ST. VINCENT — 'MASSEDUCTION' (LOMA VISTA)
More than any other current recording artist that comes to mind, Tulsa-born art-rocker St. Vincent turns a new album into an event.
I don’t mean the usual albumrelease hoopla like television performances and social media blasts, although those are certainly involved.
I’m talking about a full-blown artistic re-imagining that includes the development of a new storytelling persona (on 2011’s “Strange Mercy,” it was a bored housewife on pills; on 2014’s eponymous effort, it was a near-future cult leader; and on “MASSEDUCTION,” it’s a “dominatrix at the mental institution”), a new visual aesthetic (in keeping with the album’s sexy-meets-absurdist themes, the new one boasts bright color blocks, latex knee boots and slinky leopard-print catsuits) and in this case, the bonus of a tongue-incheek series of video clips scripted by “Portlandia’s” Carrie Brownstein.
The best part is that the singer, songwriter and guitarist who was born Annie Clark always makes unique and virtuosic music that can hold up to that kind of elaborately self-generated hype — and “Masseduction” is her best and most accessible collection yet. Considering 2014’s “St. Vincent” won the Grammy for best alternative album, that’s saying quite a bit.
After showcasing her formidable skills as a guitarist on her self-titled effort, the Oklahoma-born and Texas-bred musician started her “MASSEDUCTION” rollout with the surprising first single “New York,” a wistful, f-bomb-spiked piano ballad spotlighting her satiny mezzo-soprano.
She followed it with a pair of cleverly worded synthesizer- and drum machine-driven satires with “Los Ageless” and “Pills.” And that’s more or less how the whole album goes, veering unexpectedly from the synthy avante garde poetry of “Hang on Me” and “Sugarboy” to the almost painfully stripped-down acoustic ballad “Happy Birthday, Johnny” to the gorgeously tragic plea-with-strings “Slow Disco."
While many recording artists this year paid musical homage to the 2016 deaths of David Bowie and Prince, few did it more memorably or modishly than St.

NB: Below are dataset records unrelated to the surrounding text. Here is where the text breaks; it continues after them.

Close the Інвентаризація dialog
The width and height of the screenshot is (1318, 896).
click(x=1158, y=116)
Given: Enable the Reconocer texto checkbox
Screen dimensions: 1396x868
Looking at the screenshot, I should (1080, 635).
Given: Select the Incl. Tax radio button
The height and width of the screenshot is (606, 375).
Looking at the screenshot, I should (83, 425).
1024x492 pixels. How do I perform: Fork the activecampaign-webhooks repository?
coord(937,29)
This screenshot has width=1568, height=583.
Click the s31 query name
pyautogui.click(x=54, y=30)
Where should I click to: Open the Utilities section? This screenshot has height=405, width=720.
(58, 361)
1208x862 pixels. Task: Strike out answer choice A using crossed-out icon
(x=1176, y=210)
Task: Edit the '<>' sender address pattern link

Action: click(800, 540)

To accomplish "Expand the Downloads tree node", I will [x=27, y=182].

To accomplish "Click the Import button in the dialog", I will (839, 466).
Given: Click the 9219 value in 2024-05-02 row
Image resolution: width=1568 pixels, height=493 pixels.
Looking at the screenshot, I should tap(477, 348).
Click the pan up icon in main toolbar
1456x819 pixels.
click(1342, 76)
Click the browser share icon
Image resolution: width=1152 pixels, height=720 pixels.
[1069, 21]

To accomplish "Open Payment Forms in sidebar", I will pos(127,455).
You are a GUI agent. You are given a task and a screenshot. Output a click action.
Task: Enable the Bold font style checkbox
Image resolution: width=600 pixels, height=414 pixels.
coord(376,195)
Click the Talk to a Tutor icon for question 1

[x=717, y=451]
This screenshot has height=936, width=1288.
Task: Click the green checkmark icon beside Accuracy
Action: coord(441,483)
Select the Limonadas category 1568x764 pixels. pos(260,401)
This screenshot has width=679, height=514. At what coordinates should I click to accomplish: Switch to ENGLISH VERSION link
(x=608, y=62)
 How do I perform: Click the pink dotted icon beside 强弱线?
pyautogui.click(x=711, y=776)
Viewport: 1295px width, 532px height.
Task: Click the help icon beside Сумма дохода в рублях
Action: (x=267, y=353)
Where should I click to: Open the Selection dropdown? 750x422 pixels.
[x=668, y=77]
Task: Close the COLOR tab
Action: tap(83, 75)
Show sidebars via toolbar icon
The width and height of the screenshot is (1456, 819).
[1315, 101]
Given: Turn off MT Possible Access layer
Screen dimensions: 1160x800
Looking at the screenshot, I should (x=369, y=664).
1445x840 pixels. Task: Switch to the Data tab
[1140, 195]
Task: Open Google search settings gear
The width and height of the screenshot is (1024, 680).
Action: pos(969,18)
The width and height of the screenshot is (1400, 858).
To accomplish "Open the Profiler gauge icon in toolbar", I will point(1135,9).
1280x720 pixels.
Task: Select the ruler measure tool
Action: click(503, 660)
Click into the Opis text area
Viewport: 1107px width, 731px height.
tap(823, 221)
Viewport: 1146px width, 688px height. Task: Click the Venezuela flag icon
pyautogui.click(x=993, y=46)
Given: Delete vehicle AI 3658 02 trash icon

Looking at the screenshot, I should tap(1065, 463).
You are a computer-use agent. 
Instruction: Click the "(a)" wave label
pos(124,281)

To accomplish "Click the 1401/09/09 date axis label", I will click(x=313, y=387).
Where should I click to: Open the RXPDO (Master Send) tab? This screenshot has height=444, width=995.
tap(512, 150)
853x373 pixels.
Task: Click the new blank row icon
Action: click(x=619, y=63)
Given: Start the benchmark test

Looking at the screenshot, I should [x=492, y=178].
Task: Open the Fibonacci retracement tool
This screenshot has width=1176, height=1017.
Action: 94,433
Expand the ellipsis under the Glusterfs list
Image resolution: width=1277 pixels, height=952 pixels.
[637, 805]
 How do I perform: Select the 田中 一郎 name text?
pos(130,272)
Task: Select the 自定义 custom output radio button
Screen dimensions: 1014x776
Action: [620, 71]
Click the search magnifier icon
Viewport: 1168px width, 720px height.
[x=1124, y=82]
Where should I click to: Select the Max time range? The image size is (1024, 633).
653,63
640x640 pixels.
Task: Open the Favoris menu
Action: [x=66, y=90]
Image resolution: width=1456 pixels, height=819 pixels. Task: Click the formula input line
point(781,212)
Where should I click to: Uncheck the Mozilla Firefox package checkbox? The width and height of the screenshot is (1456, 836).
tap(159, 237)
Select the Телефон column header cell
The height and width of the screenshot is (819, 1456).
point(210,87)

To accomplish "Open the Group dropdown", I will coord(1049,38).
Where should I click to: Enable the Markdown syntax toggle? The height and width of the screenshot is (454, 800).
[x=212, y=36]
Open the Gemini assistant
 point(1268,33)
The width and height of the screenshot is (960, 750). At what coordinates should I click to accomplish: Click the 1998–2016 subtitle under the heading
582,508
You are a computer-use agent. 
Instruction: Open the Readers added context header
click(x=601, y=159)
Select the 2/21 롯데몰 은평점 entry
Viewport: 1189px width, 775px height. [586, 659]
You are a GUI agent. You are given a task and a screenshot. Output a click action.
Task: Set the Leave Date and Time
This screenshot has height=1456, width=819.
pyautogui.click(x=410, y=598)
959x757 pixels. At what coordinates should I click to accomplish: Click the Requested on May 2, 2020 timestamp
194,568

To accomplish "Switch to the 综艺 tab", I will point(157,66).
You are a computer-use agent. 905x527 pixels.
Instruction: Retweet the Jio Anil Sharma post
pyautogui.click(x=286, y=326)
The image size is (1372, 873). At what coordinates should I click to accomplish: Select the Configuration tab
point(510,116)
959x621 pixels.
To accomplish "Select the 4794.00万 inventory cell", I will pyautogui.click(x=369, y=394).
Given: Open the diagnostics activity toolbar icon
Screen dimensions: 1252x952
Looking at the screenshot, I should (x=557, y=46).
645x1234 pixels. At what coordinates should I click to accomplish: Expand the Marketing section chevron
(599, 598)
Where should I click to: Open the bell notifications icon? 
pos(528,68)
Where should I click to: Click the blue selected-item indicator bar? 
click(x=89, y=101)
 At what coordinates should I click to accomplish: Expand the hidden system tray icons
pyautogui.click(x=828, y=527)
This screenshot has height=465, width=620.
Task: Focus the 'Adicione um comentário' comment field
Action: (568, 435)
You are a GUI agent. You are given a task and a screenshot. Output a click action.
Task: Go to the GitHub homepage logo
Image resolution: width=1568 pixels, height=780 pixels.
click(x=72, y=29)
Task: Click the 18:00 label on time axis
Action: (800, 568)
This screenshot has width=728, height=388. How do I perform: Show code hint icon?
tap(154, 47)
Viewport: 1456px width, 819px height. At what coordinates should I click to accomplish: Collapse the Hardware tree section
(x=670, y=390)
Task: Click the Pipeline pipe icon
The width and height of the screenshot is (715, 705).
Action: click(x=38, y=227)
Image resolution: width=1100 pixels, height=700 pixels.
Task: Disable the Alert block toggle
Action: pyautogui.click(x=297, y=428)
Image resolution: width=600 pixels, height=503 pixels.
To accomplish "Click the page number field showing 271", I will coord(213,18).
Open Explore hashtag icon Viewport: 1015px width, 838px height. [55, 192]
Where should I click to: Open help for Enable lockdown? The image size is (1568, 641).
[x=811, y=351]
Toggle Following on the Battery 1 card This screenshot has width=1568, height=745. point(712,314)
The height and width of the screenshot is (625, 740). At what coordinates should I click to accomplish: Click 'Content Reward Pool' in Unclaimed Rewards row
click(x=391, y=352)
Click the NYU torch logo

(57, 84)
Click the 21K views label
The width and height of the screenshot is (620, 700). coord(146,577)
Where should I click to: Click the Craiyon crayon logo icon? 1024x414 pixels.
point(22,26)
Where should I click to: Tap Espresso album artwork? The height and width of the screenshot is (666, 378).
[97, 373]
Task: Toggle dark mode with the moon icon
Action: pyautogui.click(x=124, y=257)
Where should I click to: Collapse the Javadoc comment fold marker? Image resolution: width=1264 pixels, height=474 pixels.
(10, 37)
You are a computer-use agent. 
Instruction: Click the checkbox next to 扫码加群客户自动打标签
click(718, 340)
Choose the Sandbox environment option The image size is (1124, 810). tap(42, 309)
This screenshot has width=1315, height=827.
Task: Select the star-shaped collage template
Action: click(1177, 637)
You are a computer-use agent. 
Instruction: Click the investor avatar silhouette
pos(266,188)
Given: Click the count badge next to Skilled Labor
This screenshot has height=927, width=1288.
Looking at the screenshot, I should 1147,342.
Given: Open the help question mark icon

Vincent. Her urgent glamrock tour title track “Fear the Future” calls to mind the stylings of the late Goblin King, while the album’s title track practically pulsates with a sexy funk sound that The Purple One surely would have appreciated.
Coproduced by St. Vincent and pop guru Jack Antonoff (Taylor Swift, Pink, Lorde), “MASSEDUCTION” (yes, it’s pronounced “Mass Seduction”) is her most personal album yet, but it feels relatable rather than self-indulgent in its musings about loss, love and loneliness.